Novation’s Bass Station has reached the 25 year mark – and their Bass Station II synth gets a significant set of updates as “2.5” to celebrate. Think new sound design possibilities and architectural wonders, plus microtuning. Let’s look:
Let’s face it – as much as the 90s were a great era for techno and dance music and pop, and even as they saw the gradual rise of computers for audio (which, hey, we like around here), the decade did not produce a lot of classic synths. The Bass Station is one gorgeous exception to that. Hands-on, simple, affordable, friendly, it was an outlier at the time but a sign of what would endure in synths. It had a great lineage – Chris Huggett built on his clever Wasp design. And it was an alternative to the ubiquitous Roland TB-303 for bass lines, as the name implies. You can check out that history in a new Novation blog piece:
But you’re not here to relive the year 1993. (Oh, God … please don’t send me back to high school.) No, you’re here to get some new sounds out of the Bass Station II.

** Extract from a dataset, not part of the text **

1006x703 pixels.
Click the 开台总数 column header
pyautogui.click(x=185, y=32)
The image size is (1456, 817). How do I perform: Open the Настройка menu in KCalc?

Novation has been giving users a lot of what they want in firmware updates, but this time we’re especially fortunate.
Paraphonic mode. By giving you independent control of the pitch of each of the two oscillators, you can now play two notes at once (via the same single-voice architecture with ring and filter modulation).

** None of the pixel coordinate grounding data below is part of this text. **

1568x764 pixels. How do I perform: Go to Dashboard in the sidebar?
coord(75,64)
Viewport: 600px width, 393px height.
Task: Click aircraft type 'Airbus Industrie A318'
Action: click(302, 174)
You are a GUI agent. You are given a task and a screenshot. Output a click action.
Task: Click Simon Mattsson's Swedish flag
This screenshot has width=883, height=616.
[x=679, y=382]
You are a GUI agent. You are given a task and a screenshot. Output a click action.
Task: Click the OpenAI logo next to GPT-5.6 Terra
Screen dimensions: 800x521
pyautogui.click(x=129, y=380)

Filter tracking. The filter now follows the keyboard pitch if you like.
Envelope retriggering. This opens up various possibilities – rhythmic modulation, you name it. The basic idea: as an envelope reaches the end of its decay, it triggers again.
Oscillator error. Adjust random detune on each note on, for subtle analog-style inconsistencies or wilder extremes.
Edit microtuning. Mmm, microtonal!
You also get new preset packs and the ability to customize the display (“Hello, world!”) when the units boot.